%%

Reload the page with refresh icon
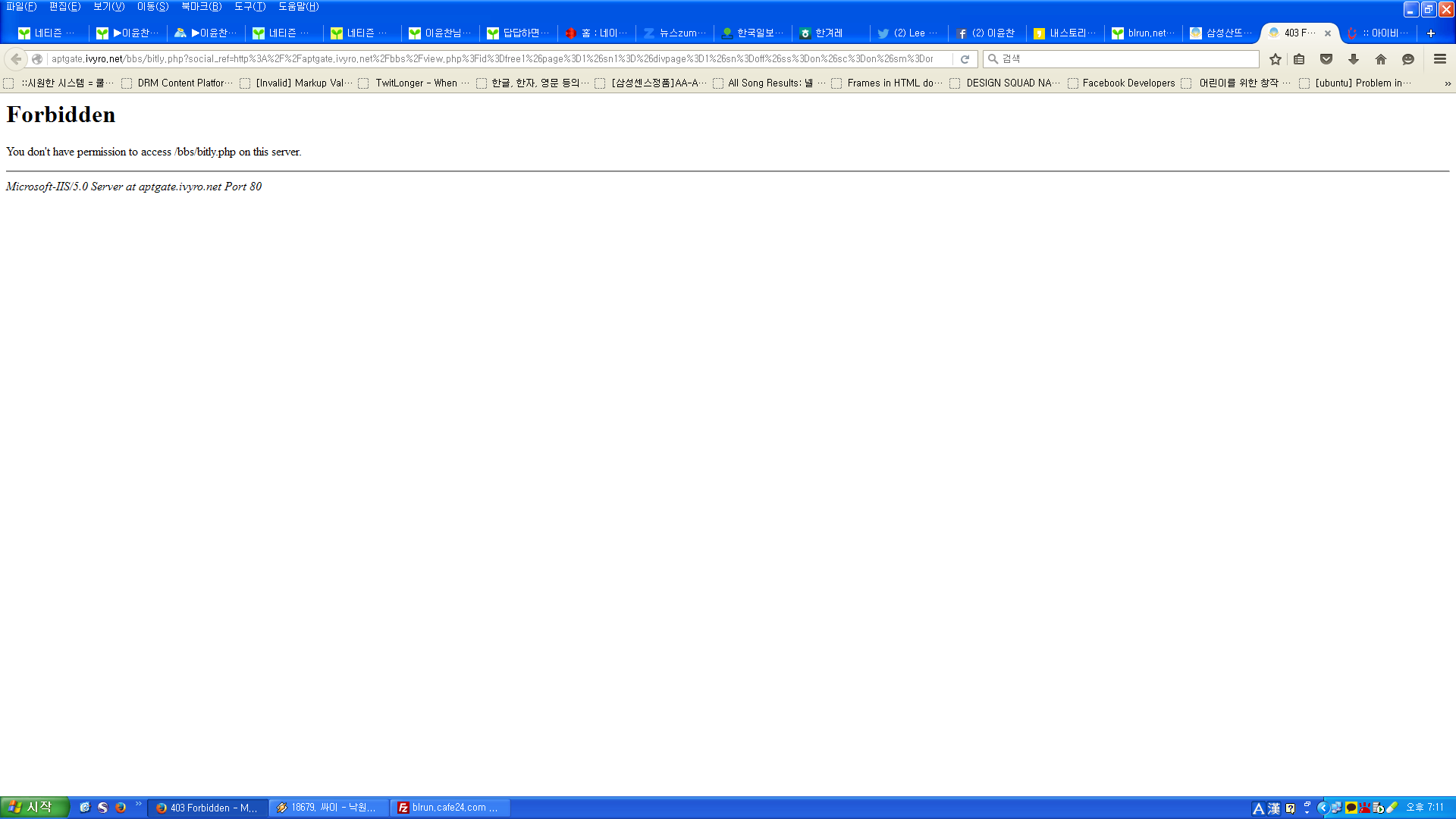Screen dimensions: 1456x819 pyautogui.click(x=965, y=59)
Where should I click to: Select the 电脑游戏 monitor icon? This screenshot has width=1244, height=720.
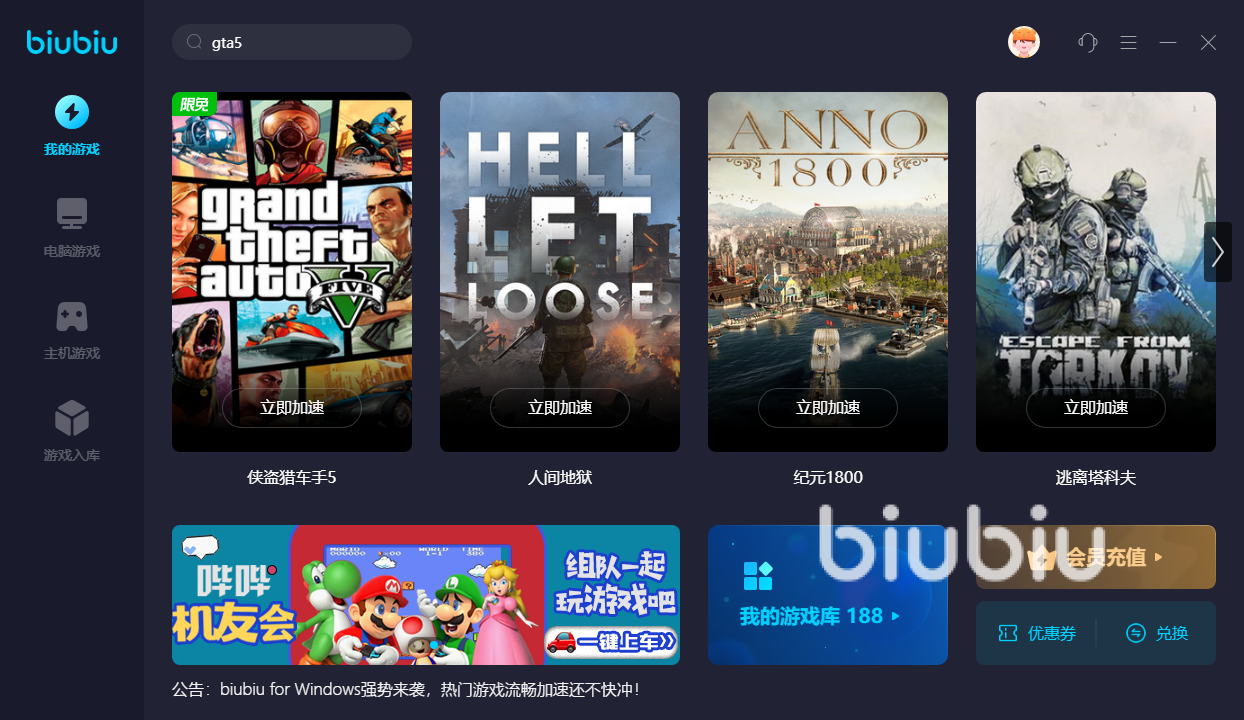pos(71,214)
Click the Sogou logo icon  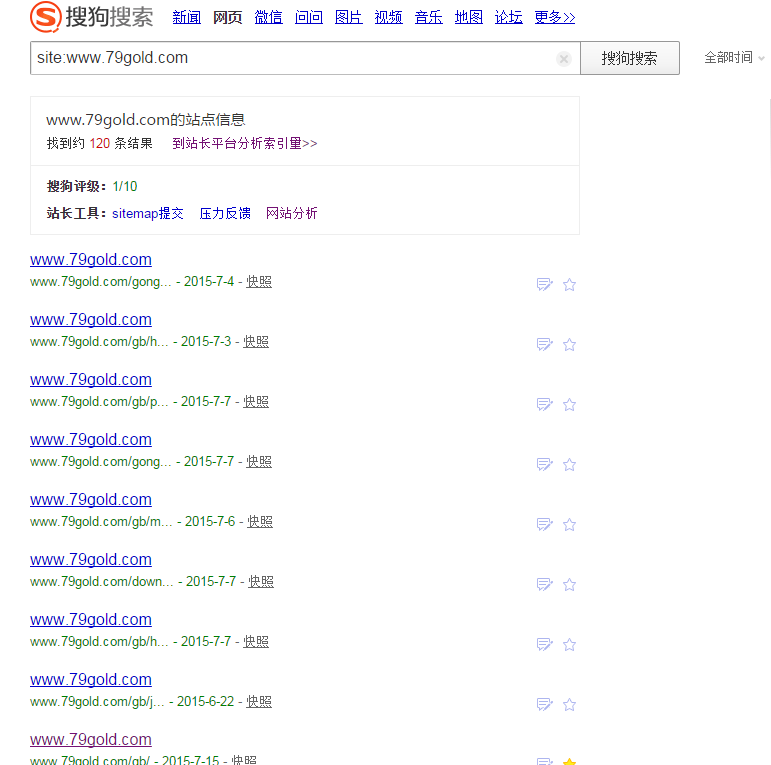(x=46, y=17)
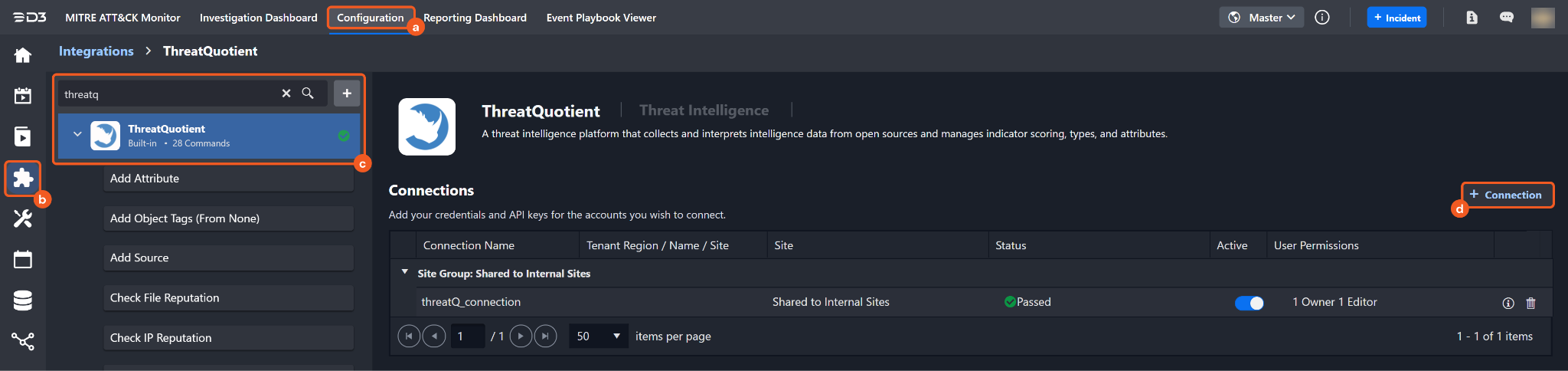Image resolution: width=1568 pixels, height=371 pixels.
Task: Select the Check File Reputation command
Action: pos(228,297)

%%

- [Brief]:
Copy out every line of the records above that contains the word "Select", matching case exactly.

- [Response]:
Where should I click to: Select the 电脑游戏 monitor icon? This screenshot has width=1244, height=720.
Task: Select the Check File Reputation command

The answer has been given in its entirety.